When the Lights Go Out

Submitted by Nastinia Bailey on March 1, 2012 - 8:32pm
do I live in a community healthy enough to handle the electricity going off for three days?

The electricity was off for 3 hours yesterday and it was a good reminder of how dependent we are on it. The intersections with traffic lights were a mess. I realized I didn't know if the gas boiler furnace would work or not (no as it needs electricity to move the water through the pipes) or the cookstove (yes the burners if lit with a match but not the oven).  We have a woodstove on our main floor so we didn't worry about getting cold but I did wonder if the neighbours would be okay. I'd love to see survey results of how many houses in this city (Waterloo) have the ability generate heat or cook food without electricity. I'm guessing 10% could cook food (gas stoves are not very common) and 2% would have wood or solar heat. What's your guess for your city?

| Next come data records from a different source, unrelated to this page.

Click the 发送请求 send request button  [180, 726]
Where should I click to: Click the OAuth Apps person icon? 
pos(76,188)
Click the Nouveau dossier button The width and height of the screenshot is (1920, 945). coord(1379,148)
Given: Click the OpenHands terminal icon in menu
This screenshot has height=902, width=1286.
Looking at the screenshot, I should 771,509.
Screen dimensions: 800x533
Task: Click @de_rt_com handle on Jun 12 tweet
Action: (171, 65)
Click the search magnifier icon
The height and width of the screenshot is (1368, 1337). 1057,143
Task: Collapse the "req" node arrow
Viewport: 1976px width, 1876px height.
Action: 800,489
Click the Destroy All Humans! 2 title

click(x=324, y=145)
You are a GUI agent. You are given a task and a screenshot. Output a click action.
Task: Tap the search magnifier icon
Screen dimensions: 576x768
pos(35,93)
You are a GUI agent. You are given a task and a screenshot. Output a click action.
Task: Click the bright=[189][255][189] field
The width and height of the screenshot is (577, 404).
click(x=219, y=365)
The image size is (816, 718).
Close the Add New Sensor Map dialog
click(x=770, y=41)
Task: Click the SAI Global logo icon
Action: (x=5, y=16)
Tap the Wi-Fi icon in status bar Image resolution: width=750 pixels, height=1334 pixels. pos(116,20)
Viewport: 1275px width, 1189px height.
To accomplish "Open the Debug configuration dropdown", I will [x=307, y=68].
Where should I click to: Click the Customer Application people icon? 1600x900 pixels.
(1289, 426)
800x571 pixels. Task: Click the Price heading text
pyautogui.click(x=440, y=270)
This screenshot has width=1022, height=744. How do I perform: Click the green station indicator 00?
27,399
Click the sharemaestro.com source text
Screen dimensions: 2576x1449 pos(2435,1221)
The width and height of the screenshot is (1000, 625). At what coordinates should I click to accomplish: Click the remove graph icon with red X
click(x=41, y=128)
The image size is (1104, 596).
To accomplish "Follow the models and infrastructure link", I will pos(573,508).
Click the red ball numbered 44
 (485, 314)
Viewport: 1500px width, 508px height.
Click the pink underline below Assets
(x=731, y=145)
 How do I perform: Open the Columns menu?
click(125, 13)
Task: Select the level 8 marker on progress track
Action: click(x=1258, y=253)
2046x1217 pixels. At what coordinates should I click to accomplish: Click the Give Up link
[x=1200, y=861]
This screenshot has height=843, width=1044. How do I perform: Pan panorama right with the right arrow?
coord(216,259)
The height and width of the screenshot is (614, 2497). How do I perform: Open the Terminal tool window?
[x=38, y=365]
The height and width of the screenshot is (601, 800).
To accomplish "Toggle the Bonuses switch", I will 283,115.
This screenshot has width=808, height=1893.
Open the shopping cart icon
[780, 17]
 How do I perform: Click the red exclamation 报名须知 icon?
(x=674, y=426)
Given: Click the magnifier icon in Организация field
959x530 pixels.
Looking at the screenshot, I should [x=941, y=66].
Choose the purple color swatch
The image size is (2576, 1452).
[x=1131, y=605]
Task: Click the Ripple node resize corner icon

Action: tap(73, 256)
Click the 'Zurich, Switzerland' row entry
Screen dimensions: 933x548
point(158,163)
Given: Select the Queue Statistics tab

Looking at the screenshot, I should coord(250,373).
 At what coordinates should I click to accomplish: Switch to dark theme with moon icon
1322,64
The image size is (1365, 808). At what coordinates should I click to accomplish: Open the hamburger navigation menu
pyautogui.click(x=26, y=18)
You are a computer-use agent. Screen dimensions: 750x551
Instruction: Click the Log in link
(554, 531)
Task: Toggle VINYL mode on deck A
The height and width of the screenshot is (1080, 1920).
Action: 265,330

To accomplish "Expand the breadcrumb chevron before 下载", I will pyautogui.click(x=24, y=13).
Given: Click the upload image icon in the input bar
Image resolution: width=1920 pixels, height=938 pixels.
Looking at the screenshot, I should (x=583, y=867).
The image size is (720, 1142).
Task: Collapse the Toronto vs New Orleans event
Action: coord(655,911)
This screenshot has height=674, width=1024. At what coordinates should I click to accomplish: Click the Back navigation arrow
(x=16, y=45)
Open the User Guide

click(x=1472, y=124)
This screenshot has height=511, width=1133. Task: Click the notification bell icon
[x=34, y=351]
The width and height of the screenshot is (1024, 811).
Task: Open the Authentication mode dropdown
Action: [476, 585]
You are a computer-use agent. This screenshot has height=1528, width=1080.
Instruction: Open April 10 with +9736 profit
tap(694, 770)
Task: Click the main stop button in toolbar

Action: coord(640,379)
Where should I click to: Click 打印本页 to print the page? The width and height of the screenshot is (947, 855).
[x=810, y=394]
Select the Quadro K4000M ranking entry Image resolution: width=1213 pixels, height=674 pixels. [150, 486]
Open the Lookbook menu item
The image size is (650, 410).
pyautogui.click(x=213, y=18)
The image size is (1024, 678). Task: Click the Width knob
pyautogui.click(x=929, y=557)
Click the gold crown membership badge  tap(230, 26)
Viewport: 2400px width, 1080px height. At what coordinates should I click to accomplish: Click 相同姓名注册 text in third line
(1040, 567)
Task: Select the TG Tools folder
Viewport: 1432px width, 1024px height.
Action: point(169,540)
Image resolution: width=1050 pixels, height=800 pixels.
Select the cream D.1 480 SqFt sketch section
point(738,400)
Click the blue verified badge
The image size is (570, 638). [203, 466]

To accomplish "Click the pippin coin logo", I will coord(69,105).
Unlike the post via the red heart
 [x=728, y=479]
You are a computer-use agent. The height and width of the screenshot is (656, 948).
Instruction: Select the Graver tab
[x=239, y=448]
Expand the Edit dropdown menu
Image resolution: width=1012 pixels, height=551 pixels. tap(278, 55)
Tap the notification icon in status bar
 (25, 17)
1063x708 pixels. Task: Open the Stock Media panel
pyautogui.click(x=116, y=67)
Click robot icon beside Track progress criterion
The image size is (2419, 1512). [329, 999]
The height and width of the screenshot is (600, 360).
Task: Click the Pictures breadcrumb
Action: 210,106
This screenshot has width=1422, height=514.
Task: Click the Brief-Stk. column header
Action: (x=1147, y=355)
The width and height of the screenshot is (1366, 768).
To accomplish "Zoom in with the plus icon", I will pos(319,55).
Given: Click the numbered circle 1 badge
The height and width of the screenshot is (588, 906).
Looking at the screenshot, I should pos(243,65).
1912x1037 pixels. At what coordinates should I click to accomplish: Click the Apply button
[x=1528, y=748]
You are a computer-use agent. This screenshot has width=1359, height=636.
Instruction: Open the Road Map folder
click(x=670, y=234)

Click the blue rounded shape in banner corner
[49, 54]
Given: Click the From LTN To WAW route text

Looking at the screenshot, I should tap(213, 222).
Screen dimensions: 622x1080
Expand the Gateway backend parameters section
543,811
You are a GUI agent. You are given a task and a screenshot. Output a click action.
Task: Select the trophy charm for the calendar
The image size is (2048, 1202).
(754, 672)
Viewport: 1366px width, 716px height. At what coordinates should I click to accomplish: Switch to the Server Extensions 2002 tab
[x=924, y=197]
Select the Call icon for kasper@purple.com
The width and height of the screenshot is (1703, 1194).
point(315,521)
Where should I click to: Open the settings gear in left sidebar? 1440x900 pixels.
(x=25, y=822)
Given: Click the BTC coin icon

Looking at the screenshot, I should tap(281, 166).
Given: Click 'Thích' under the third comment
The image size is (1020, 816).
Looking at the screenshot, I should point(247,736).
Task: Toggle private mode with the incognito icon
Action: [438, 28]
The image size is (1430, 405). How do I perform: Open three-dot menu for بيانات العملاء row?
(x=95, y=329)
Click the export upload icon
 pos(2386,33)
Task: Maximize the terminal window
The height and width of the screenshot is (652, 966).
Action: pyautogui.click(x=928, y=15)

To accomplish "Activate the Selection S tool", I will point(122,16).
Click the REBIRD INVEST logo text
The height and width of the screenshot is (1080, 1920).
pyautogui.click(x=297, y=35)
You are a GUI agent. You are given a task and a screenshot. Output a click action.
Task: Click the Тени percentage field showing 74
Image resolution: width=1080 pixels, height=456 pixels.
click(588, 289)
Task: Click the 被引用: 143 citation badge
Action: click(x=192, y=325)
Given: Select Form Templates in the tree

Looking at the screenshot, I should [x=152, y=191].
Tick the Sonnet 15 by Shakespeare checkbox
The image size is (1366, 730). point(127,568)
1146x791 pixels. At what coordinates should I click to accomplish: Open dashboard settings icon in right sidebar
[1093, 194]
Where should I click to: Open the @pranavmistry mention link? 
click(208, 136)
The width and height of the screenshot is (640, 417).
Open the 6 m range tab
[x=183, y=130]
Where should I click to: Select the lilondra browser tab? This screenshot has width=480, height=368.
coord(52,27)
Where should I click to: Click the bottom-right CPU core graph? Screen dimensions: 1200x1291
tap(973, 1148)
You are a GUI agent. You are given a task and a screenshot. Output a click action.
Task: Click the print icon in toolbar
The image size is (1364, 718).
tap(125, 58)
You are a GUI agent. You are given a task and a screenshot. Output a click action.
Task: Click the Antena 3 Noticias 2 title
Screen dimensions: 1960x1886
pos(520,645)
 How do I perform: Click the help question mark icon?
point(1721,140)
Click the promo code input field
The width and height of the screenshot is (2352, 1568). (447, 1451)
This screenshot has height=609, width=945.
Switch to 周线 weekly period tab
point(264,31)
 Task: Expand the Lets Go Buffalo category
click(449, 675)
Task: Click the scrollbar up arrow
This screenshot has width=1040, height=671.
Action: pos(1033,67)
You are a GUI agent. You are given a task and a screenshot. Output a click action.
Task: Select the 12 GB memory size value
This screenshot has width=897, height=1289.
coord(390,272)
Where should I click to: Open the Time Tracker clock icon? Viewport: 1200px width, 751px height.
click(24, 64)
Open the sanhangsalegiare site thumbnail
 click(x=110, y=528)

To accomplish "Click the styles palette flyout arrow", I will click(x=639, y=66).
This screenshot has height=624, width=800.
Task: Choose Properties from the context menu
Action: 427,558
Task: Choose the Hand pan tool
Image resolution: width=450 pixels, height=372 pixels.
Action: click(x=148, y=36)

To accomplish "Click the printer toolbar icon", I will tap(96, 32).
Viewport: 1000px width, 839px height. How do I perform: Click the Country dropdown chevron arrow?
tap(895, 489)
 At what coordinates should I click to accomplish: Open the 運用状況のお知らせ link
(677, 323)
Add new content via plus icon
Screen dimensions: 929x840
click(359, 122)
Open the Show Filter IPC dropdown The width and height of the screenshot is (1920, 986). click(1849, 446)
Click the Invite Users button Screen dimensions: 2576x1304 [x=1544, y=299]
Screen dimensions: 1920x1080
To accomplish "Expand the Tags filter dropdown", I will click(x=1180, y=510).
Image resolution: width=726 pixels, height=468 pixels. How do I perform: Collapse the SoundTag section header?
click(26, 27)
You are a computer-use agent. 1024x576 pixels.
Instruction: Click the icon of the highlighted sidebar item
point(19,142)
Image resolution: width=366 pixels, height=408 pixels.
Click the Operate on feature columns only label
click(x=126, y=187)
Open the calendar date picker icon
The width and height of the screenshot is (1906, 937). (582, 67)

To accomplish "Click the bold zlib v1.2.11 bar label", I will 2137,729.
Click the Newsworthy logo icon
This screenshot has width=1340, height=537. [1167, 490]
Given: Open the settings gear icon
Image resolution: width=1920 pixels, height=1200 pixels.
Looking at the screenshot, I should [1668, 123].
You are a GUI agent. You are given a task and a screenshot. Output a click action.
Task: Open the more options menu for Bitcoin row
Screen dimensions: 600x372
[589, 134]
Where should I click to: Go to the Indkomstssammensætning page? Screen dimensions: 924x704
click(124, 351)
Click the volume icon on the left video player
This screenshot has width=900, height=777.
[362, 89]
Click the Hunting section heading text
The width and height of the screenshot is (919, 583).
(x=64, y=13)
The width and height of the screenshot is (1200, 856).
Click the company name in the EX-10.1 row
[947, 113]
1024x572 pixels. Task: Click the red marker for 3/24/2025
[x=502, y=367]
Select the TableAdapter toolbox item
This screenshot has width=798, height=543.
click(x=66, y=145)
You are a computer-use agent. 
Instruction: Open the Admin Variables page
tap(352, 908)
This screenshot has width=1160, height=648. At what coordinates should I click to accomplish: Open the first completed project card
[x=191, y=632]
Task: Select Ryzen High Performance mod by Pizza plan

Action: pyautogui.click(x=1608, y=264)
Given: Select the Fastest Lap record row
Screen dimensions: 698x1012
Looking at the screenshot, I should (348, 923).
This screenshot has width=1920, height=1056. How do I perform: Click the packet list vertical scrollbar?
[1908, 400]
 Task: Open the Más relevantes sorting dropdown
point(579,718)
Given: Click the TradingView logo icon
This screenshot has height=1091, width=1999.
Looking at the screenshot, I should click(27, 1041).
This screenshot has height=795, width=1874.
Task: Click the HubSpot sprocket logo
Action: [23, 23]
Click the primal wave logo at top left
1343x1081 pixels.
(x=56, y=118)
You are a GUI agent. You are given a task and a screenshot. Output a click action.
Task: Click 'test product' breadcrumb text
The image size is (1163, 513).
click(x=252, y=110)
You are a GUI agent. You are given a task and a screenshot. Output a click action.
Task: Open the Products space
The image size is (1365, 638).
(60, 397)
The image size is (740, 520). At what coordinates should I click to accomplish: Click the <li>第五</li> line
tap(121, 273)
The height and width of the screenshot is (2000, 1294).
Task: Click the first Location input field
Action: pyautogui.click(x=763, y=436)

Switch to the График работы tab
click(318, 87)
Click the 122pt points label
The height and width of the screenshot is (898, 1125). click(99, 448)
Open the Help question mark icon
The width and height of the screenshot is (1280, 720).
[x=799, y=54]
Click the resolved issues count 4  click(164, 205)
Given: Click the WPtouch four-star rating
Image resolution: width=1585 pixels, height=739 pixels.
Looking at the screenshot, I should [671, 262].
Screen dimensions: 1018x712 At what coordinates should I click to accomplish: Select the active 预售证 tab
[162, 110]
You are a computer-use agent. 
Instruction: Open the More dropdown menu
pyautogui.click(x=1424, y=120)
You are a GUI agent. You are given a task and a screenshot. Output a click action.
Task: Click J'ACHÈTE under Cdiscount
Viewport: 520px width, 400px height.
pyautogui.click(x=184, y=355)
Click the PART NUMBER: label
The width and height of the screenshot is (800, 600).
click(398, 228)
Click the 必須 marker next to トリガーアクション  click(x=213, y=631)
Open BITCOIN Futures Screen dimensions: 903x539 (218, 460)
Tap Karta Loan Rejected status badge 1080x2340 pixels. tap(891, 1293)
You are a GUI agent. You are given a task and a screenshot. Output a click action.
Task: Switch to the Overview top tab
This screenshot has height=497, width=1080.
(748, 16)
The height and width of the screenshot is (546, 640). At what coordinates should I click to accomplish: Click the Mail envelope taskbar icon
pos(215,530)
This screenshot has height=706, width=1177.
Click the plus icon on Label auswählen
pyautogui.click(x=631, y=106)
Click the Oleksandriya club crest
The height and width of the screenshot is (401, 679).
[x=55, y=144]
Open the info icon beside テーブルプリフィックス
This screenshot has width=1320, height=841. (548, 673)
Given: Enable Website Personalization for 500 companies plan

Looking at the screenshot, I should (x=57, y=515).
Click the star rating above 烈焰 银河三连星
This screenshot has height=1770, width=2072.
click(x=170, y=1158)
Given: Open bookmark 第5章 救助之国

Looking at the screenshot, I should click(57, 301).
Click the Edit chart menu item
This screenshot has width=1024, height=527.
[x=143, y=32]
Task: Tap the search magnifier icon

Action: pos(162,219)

My husband cooked us a lovely Thai chicken and rice meal without electricity (including hot dogs over the fire just for fun) and we invited my parents who live next door to eat with us. We also delivered hot food to the neighbours upstairs who have an electric stove. Just as we sat down to eat the electricity came back on and we all groaned. So, off with the lights, lit a few candles and ate in the waning winter light.

I'm left wondering what we would do if it was off for three days and not three hours. The city provides "warming centres" after the electricity is off for nine hours but what about food for thousands of hungry people who can't cook on their stoves? I'm guessing BBQs would be fired up and chest freezers opened and shared with the neighbours. We could set up a soup kitchen here with pots cooking on our stoves. It's sounding more and more fun! Am I being naive or would it be the best community-building exercise imaginable?